One of the ways to determine whether the pump’s head has been correctly attached to the valve or not is to observe the tire at the time of pumping. If the tire fails to expand while pumping or if you notice air seeping out instead of going into the valve, it could imply that the pump head has not been attached properly and you need to remove it and reattach it.


#6 Leverage Your Hands or Body Weight to Pump Tires

Once the nozzle head has been fitted onto the valve properly, your bike’s tires are good to inflate. When pumping with a hand pump, use one hand to hold the pump head tightly on the valve and the other for pumping. If you are using a freestanding floor pump, place your feet on the base to keep the pump still and use both arms to pull and push the pump handle.


#7 Ensure Optimal Air Pressure During Tire Inflation

An optimal PSI can ensure your bike’s tires have just the right amount of air to roll fast and smoothly. Leverage the pressure gauge on your pump to find out how much air is remaining in the tire and how much more is needed for full inflation.

checking bike tire pressure

If your pump doesn’t feature a gauge, you can use your thumb to feel the tire for its hardness. Alternately, you can grip both sides of the tire and squeeze to check whether the tire feels firm enough. The level of stiffness will indicate whether the tire has been properly inflated or not.

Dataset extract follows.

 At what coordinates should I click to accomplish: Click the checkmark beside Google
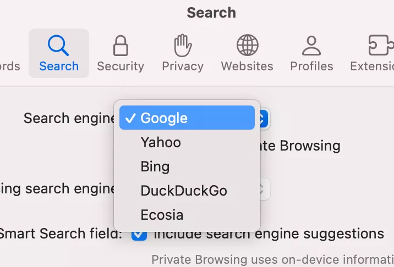[x=130, y=118]
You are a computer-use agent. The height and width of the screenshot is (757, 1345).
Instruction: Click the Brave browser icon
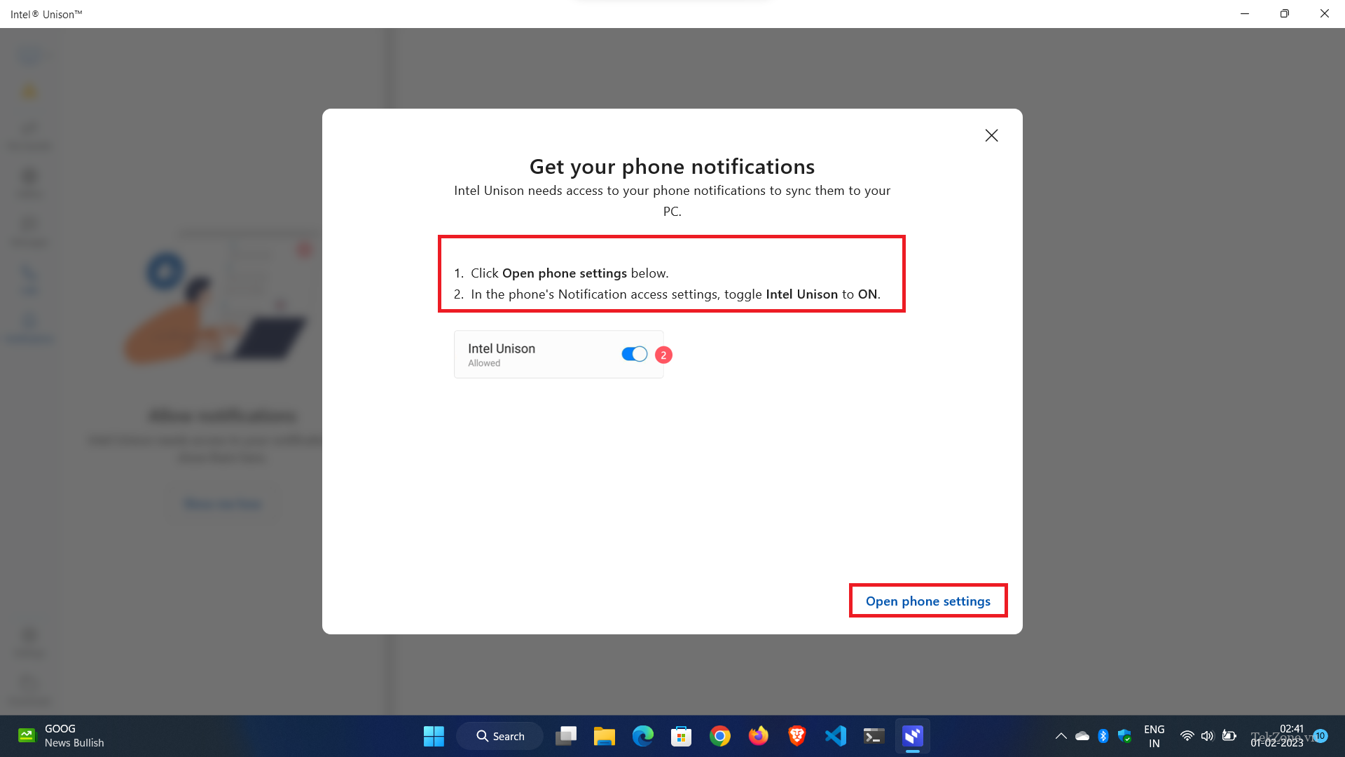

#8 Detach the Pump Nozzle Carefully to Avoid Loss of Air

After you are done with pumping the tires to the desired air pressure, flip the switch on the pump’s head to loosen the nozzle and detach it. Next, tighten the locking nut clockwise to firmly close the valve (applies to Presta valves only). Follow this by replacing the valve’s dust cap as soon as possible to avoid considerable air loss.


#9 Start Riding

Pat yourself on the back as you have successfully inflated your bicycle tires using a bike pump. You are now all set to shred the tarmac on your own or in a group with rides that feel safe, smooth and stable for long hours in the saddle.